In der sehr examens- und klausurrelevanten Konstellation der EC-Karten-Fälle hatte der Täter mit einer EC-Karte eines anderen kontaktlos ohne PIN-gezahlt (NFC-Verfahren). Neben Betrug und Urkundenunterdrücken ist hier auch an den Computerbetrug und den Scheck- und Kreditkartenmissbrauch zu denken. In dieser Fallkonstellation kannst Du besonders durch klar strukturiertes Vorgehen punkten.
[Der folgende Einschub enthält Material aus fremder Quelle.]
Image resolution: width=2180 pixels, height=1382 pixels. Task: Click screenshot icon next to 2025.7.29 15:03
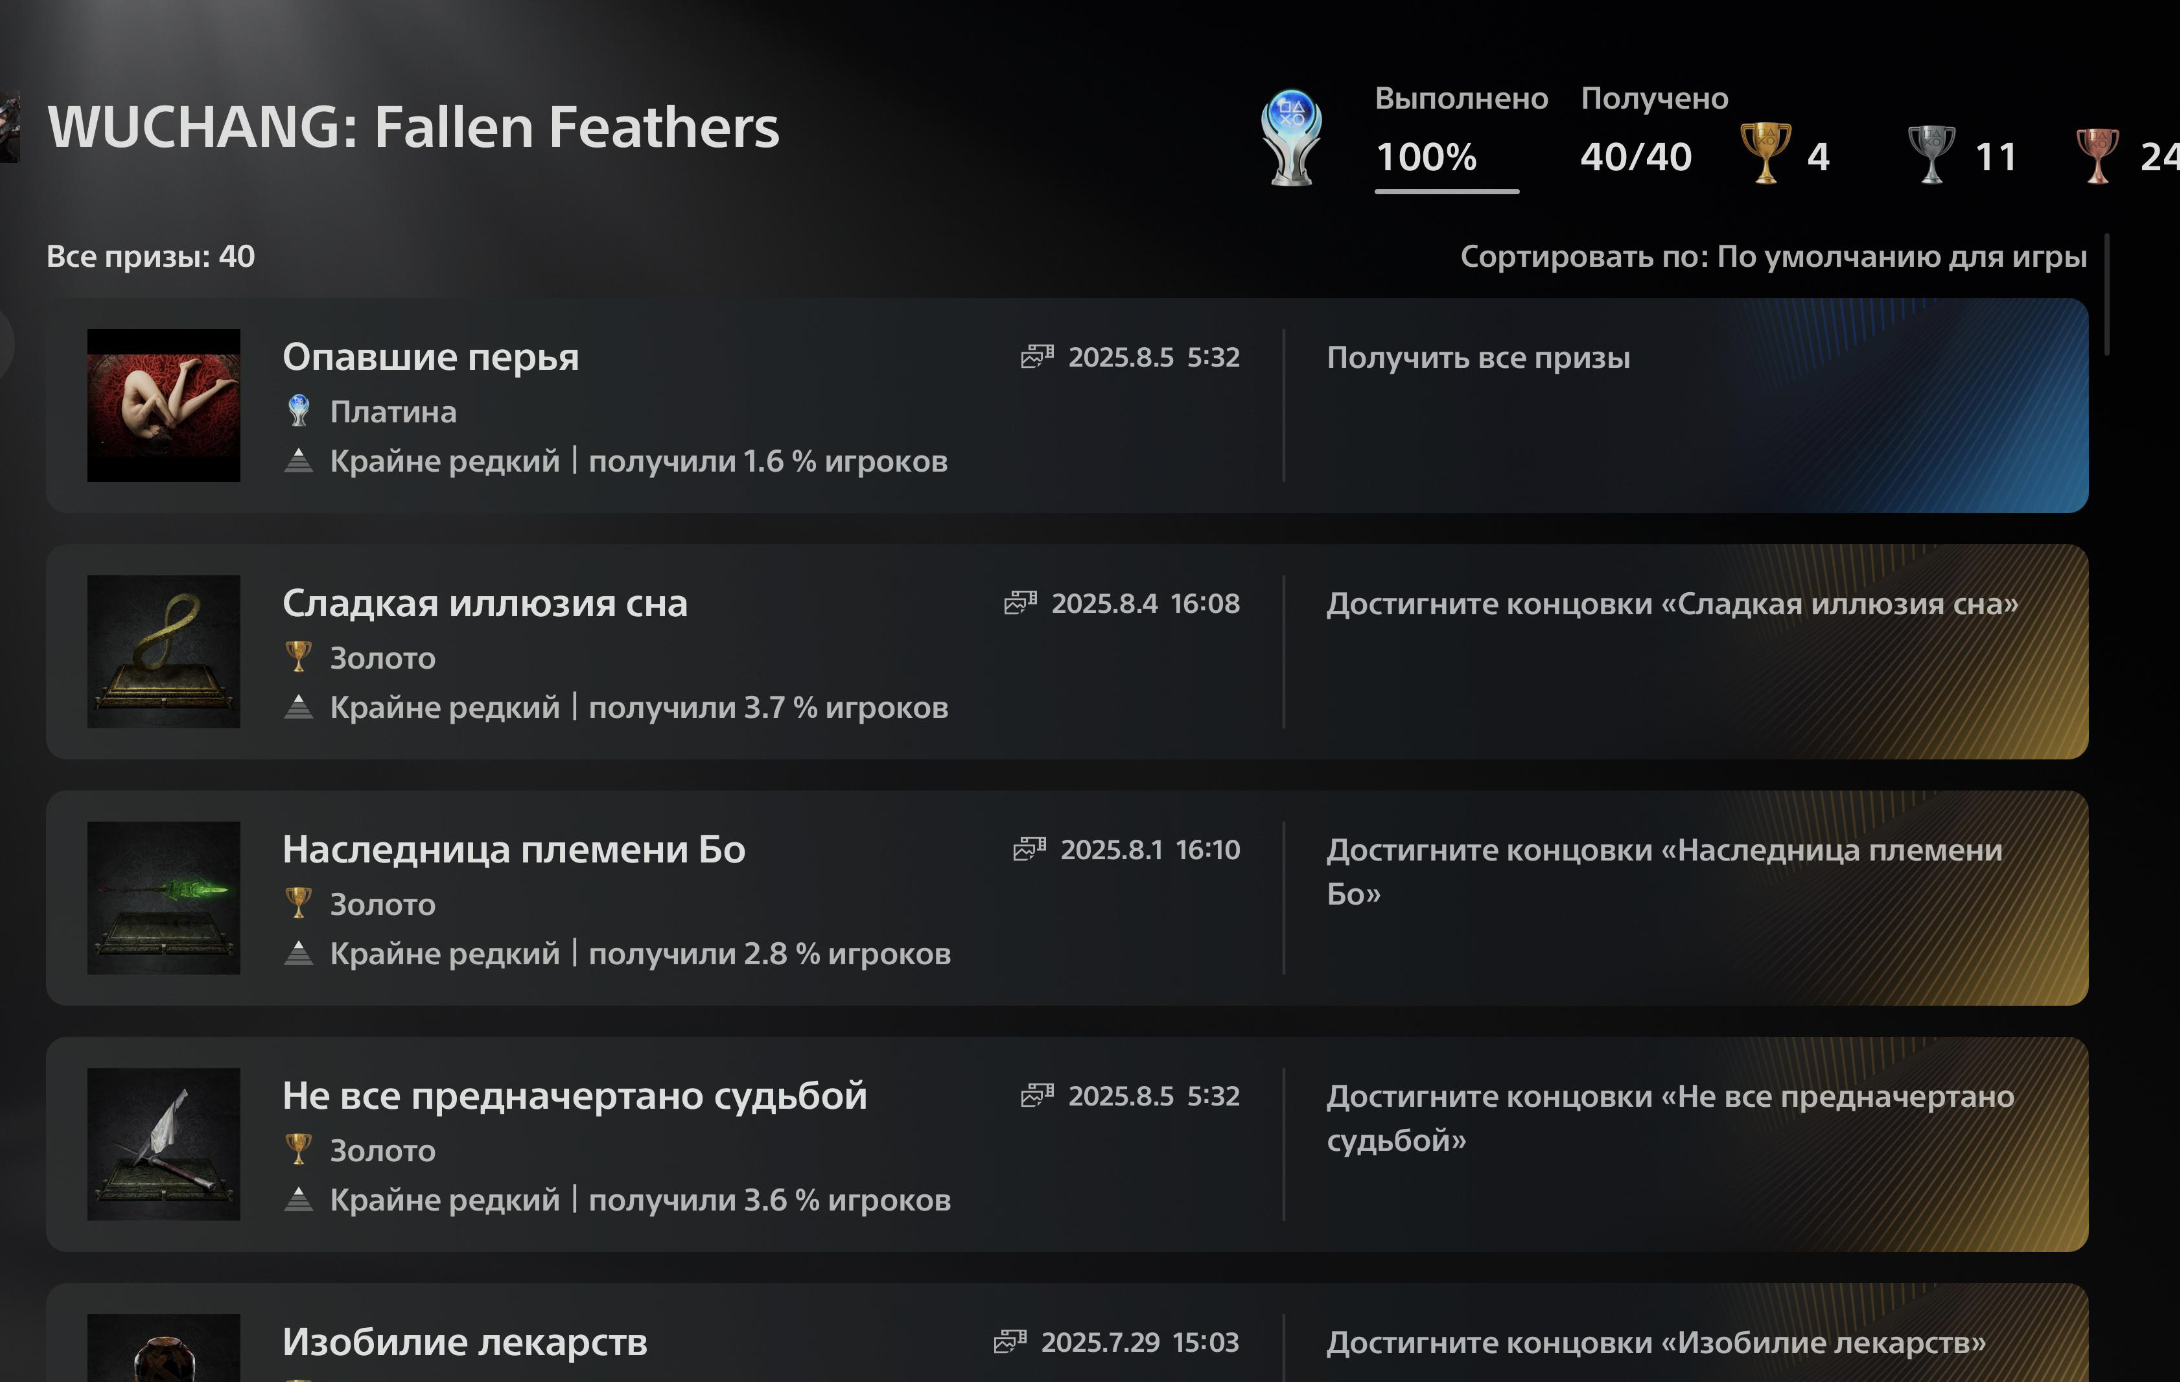click(1011, 1342)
Dieser Fall lief bereits im 1./2. Juristischen Staatsexamen in folgenden Kampagnen
Examenstreffer 2021
Examenstreffer Berlin/Brandenburg 2021
Examenstreffer NRW 2021
Examenstreffer Sachsen 2023
Examenstreffer Bayern 2023

Die Jurafuchs-Methode schichtet ab: Das sind die 6 wichtigsten Rechtsfragen, die es zu diesem Fall zu verstehen gilt

1. Setzt der Betrug voraus, dass ein anderer aufgrund eines durch Täuschung des Täters bedingten Irrtums eine Vermögensverfügung vornimmt, die zu einem Vermögensschaden führt (§ 263 Abs. 1 StGB)?

Ja, in der Tat!

Der Betrug setzt (1) eine Täuschung, (2) einen Irrtum, (3) eine Vermögensverfügung und (4) einen Vermögensschaden voraus. Zwischen allen Merkmalen muss Kausalität bestehen, das heißt, die Täuschung muss ursächlich für den Irrtum sein, dieser wiederum ursächlich für die Vermögensverfügung und dieser ursächlich für den Schaden. Täuschung meint die ausdrückliche oder konkludente intellektuelle Einwirkung auf das Vorstellungsbild eines anderen mit dem Ziel, einen Irrtum hervorzurufen. Ein Irrtum ist die Fehlvorstellung über Tatsachen.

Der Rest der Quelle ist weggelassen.